At work, we have a few virtual machines which are part of some sort of cluster.  Some are active/active and some are active/passive.  Some are load balancers and some are webservers.  Using clustering or IP failover for high availability is a great.  It's much easier to update nodes one at a time without having to schedule downtime or cause noticeable impact to the end user.  In the past I've been using the Linux-HA software.  It's full featured but very complicated.

Recently, I've been working on moving one of our services from Redhat Enterprise Linux based virtual machines to Ubuntu Linux.  Redhat has always served us pretty well, but some of the project requirements included newer versions of software than what was available in the lastest distribution.  These requirements were met with the latest long term release of Ubuntu, which is now over a year old.  I appreciate the timely release schedule that Ubuntu uses as well as the inclusion of the latest versions of various packages.  But, I'm getting off topic here.  I was utilizing the Linux-HA software with Redhat to run an active/active cluster.  Each cluster node handled http requests directly (one hostname had a couple IP addresses associated).  This worked well, but the Linux-HA software wasn't fun to manage.  I didn't use any front end tools, just edited the XML files and loaded them.  My other complaint was that the requests were not properly balanced over all the nodes using the DNS round robin approach.

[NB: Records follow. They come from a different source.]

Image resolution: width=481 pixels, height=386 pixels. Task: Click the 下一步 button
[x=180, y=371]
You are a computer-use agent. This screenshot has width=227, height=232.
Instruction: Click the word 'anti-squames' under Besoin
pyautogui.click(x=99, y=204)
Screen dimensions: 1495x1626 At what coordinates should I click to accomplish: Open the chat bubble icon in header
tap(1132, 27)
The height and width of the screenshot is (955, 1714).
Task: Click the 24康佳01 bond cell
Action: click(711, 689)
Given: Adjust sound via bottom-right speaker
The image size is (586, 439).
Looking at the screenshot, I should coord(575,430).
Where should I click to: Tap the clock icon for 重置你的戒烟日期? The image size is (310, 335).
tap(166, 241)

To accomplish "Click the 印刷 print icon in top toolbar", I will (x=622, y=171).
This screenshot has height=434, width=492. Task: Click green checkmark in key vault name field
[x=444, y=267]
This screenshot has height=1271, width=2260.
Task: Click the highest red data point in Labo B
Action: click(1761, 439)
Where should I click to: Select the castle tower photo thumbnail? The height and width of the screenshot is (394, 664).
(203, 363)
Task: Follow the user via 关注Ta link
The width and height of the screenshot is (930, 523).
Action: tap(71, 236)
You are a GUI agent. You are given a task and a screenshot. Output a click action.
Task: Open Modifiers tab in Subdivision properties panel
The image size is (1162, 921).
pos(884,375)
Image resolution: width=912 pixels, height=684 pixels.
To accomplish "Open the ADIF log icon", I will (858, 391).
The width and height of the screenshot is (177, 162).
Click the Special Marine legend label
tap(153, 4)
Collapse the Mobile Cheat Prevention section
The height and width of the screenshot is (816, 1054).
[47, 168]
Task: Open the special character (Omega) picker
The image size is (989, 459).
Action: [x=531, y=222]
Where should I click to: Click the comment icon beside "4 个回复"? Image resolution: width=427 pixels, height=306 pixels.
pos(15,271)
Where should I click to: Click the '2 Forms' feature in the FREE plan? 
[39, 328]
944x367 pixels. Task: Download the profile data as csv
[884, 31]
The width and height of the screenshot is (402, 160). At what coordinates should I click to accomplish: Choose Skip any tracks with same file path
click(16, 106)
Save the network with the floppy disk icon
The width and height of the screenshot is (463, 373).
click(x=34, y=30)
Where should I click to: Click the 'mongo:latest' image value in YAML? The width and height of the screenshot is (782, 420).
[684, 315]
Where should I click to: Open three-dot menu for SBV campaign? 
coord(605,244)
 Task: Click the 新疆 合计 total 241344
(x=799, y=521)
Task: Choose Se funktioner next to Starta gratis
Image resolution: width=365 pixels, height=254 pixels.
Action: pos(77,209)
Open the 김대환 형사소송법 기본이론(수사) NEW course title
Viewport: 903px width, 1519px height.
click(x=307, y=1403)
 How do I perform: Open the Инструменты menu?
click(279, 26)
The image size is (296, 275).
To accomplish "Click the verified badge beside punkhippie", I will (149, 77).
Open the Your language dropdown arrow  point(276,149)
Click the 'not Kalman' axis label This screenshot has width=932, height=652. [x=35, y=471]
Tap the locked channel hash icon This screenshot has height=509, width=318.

So the new implementation now has redundant backend workers (running Tomcat), with a single Apache load balancer on the front end.  The Apache load balancer works as a reverse proxy and gracefully handles conditions where workers stop responding.  The load is appropriately dispersed between the workers and I am extremely pleased with the results.

But, there is one problem.  The Apache load balancer isn't highly available.  I didn't want to set up the Linux-HA software again, so I started looking around for a more simple solution (think KISS).  I soon found this blog post and it was exactly what I was looking for.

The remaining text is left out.